EXTRACTED ENTRIES section start

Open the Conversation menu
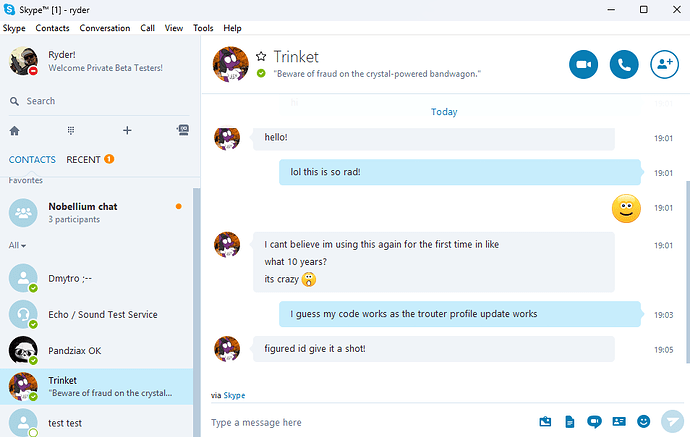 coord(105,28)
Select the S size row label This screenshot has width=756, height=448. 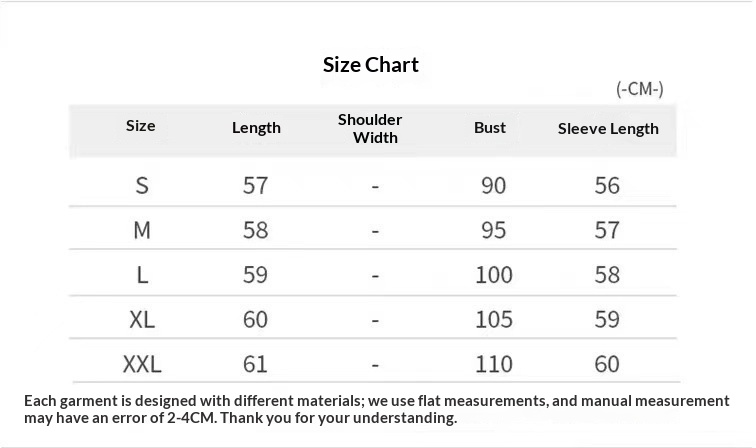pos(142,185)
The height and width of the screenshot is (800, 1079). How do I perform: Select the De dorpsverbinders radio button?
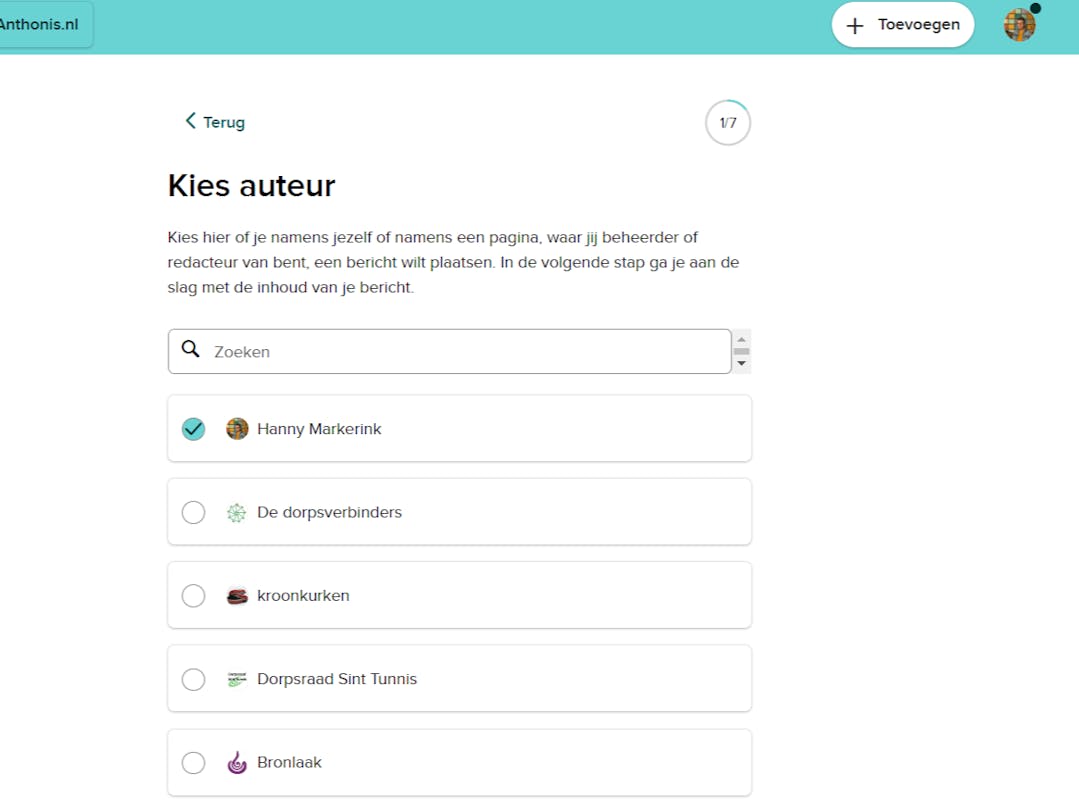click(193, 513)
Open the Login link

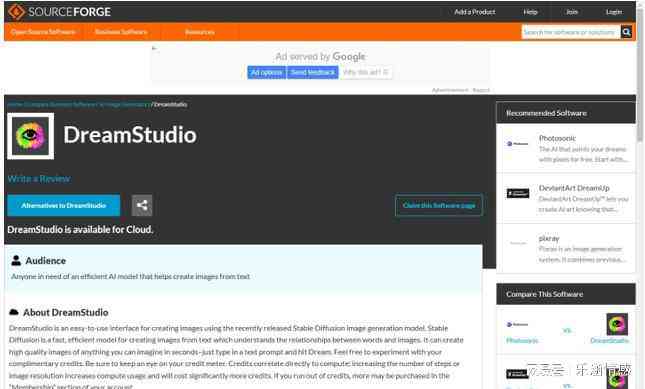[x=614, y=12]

EXTRACTED ENTRIES section end

Omit all pictures and write out, exactly, only the lines from the line containing "The height and" through the last line of the entries above.

The height and width of the screenshot is (800, 1079). How do I perform: Select the De dorpsverbinders radio button?
click(193, 513)
Open the Login link

[x=614, y=12]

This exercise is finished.